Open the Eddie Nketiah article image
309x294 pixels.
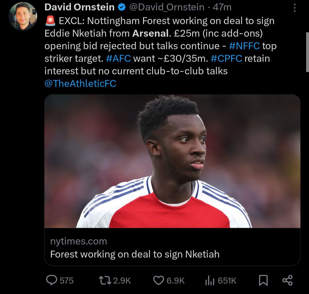point(172,161)
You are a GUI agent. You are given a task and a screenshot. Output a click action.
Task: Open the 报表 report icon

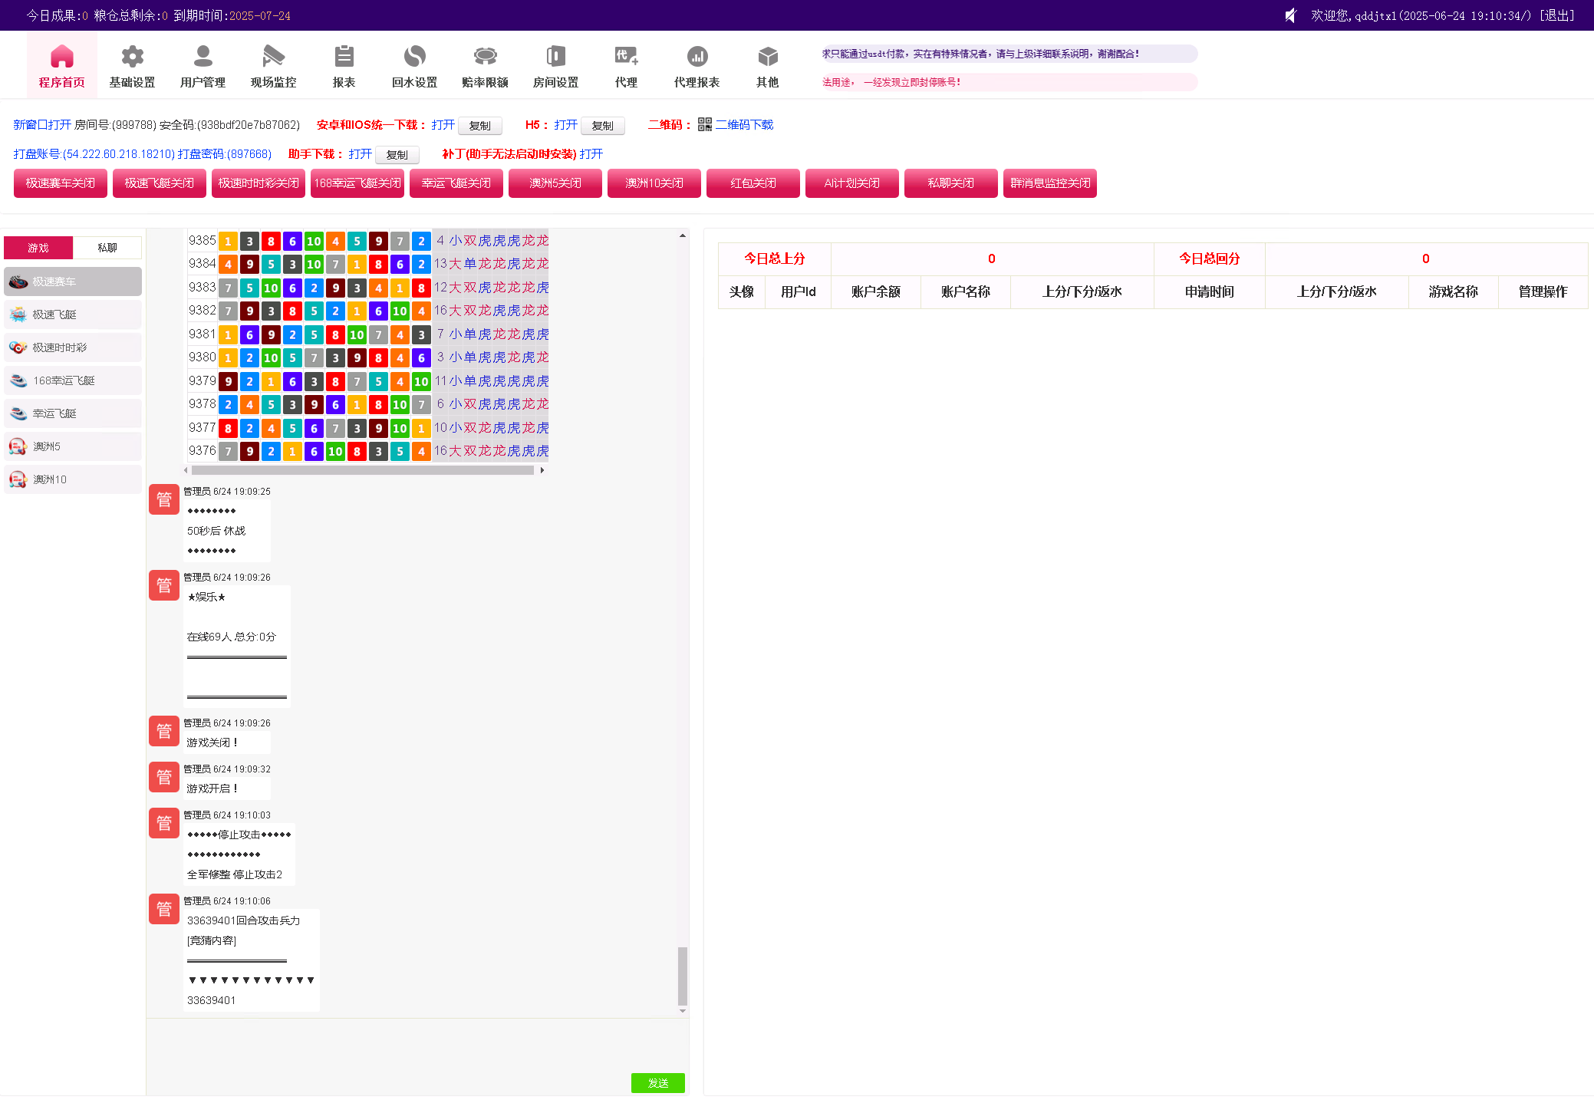tap(344, 57)
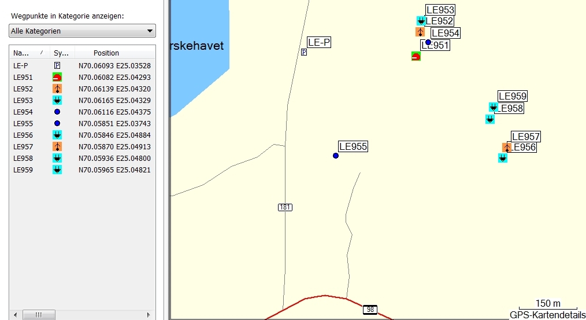Select the LE-P parking icon on map
The height and width of the screenshot is (320, 586).
tap(304, 52)
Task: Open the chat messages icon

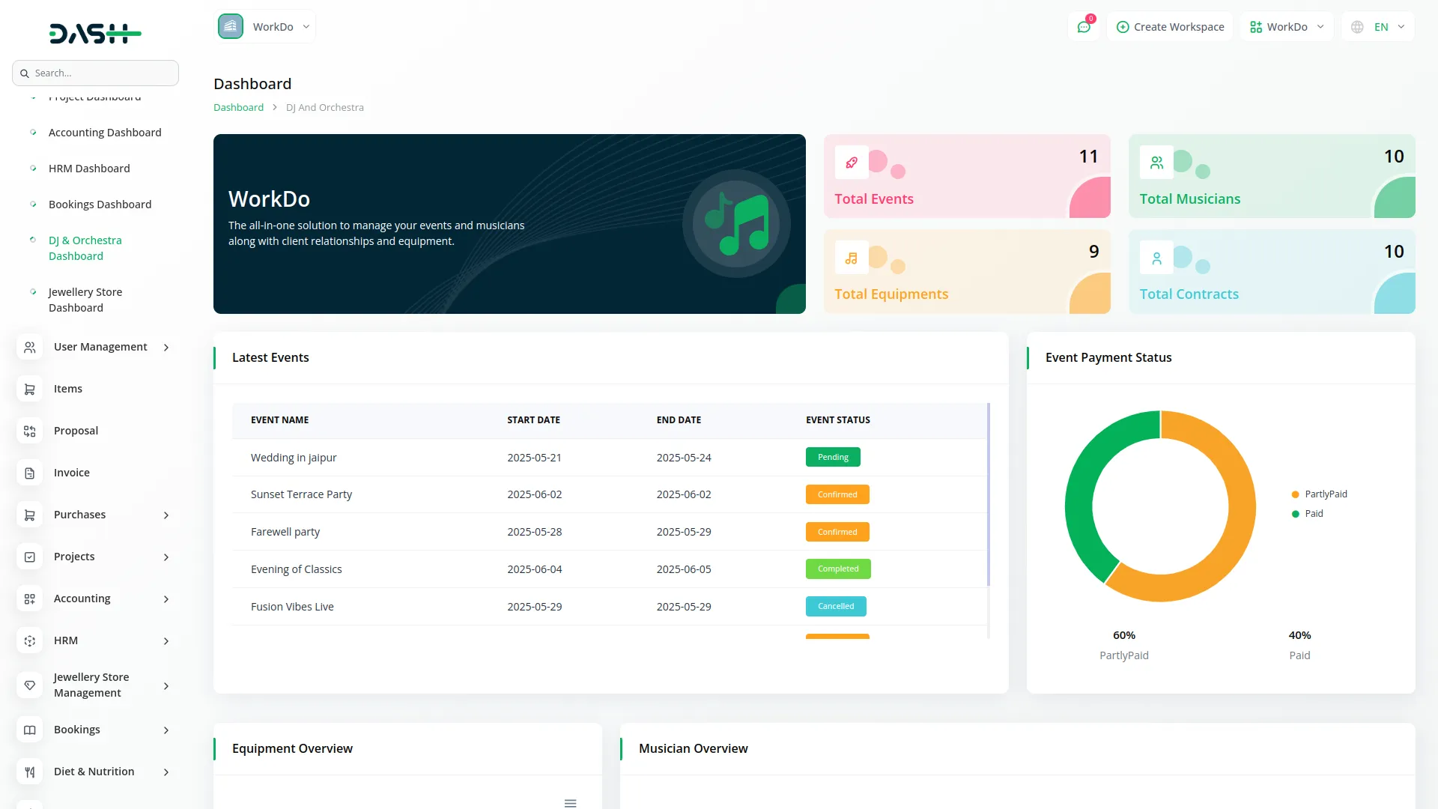Action: coord(1084,27)
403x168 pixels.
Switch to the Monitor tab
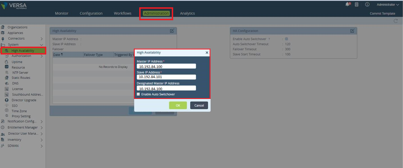coord(61,13)
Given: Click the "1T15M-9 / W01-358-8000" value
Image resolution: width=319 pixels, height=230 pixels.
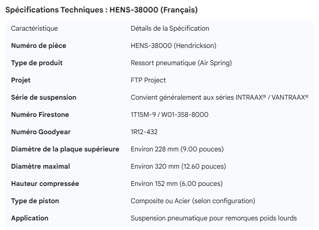Looking at the screenshot, I should [170, 115].
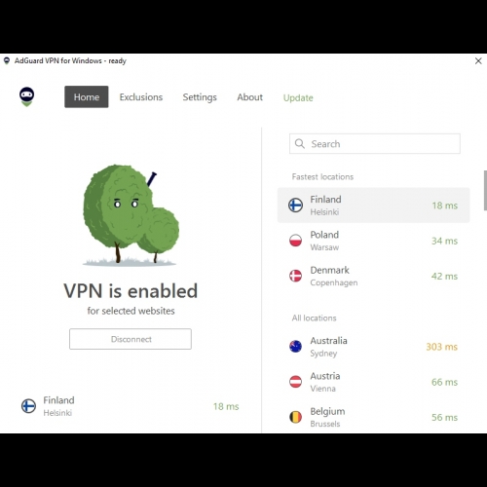Image resolution: width=487 pixels, height=487 pixels.
Task: Select the Poland Warsaw server
Action: 373,241
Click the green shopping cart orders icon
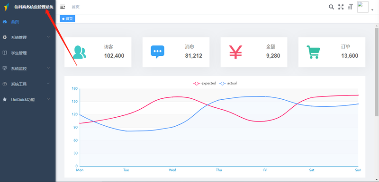The width and height of the screenshot is (379, 182). tap(313, 52)
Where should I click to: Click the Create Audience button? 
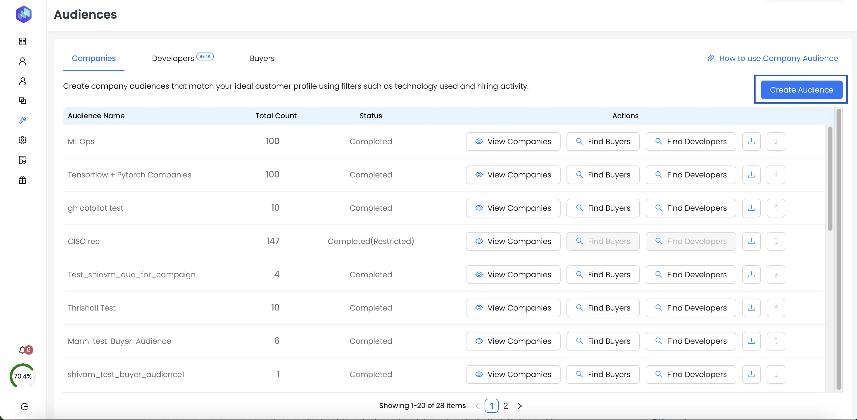[x=801, y=90]
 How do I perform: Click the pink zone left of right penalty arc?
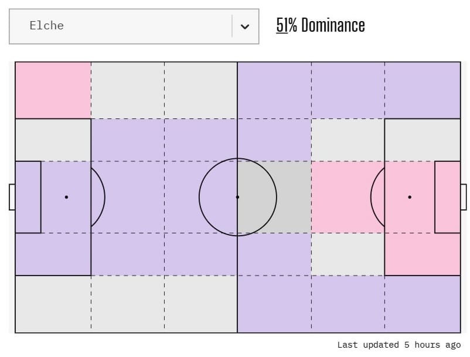[x=340, y=197]
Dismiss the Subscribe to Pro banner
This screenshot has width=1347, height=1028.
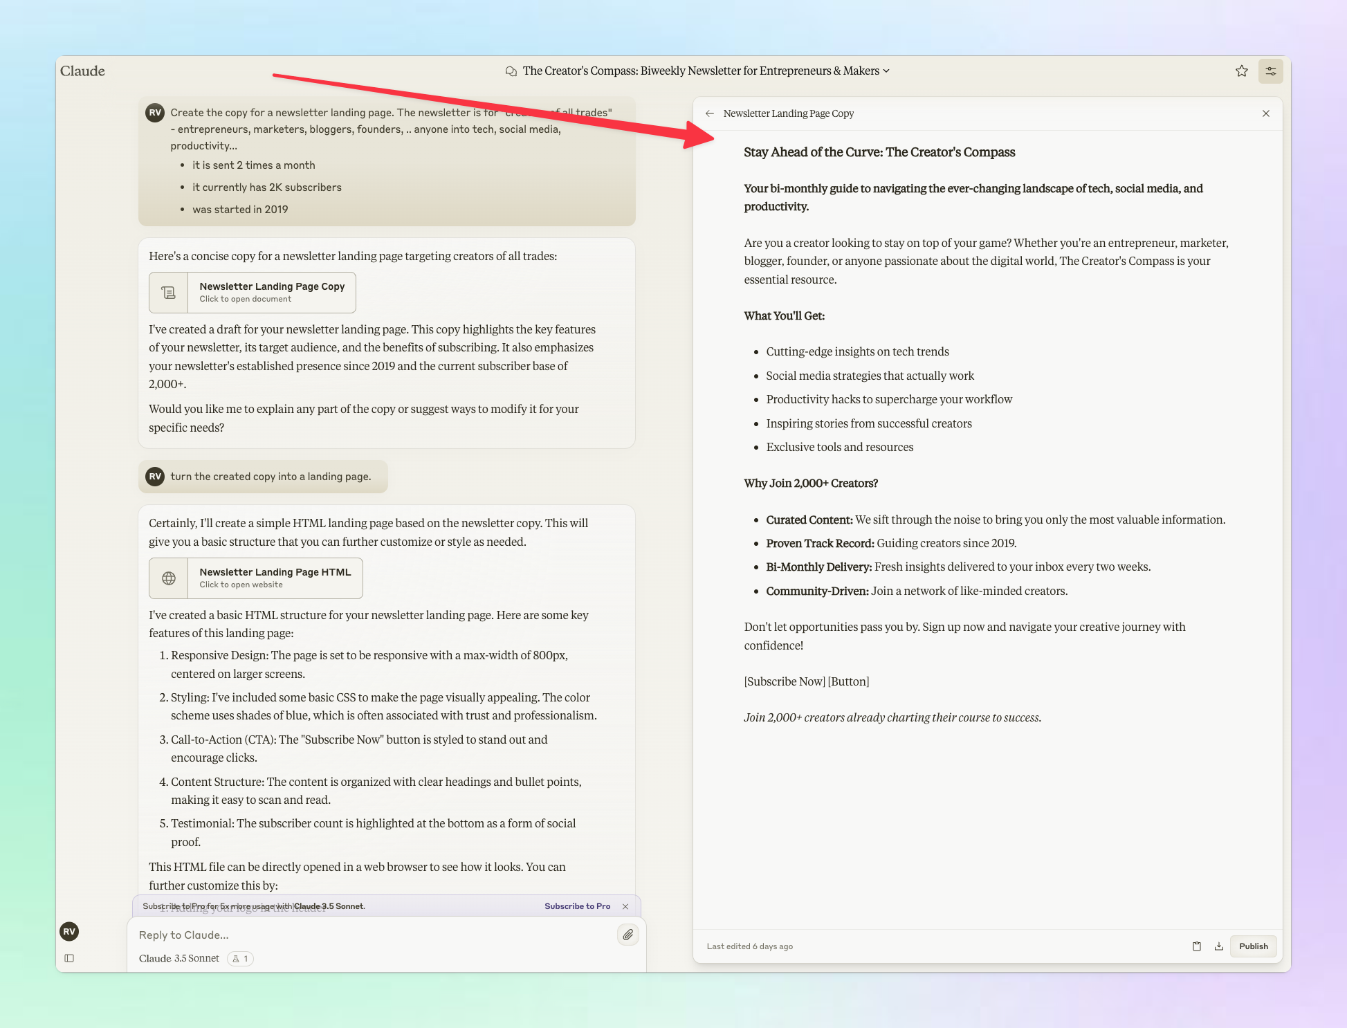click(625, 906)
____
Given task => Reproduce all of the lines above verbatim, leaving out the pictures.

Correct output =>
Open the Eddie Nketiah article image
309x294 pixels.
point(172,161)
You are a GUI agent. You are given a task and a screenshot. Output a click action.
Task: Open the 报表 report icon

tap(344, 57)
Select the LE-P parking icon on map
The height and width of the screenshot is (320, 586).
tap(304, 52)
Task: Open the chat messages icon

Action: coord(1084,27)
403x168 pixels.
Switch to the Monitor tab
coord(61,13)
Given: Click the "1T15M-9 / W01-358-8000" value
Image resolution: width=319 pixels, height=230 pixels.
Looking at the screenshot, I should [170, 115].
Image resolution: width=487 pixels, height=487 pixels.
Task: Select the Poland Warsaw server
Action: 373,241
Click the green shopping cart orders icon
The width and height of the screenshot is (379, 182). tap(313, 52)
Where should I click to: Click the Create Audience button? 
[x=801, y=90]
 How do I perform: Click the pink zone left of right penalty arc?
[x=340, y=197]
Dismiss the Subscribe to Pro banner
This screenshot has width=1347, height=1028.
click(625, 906)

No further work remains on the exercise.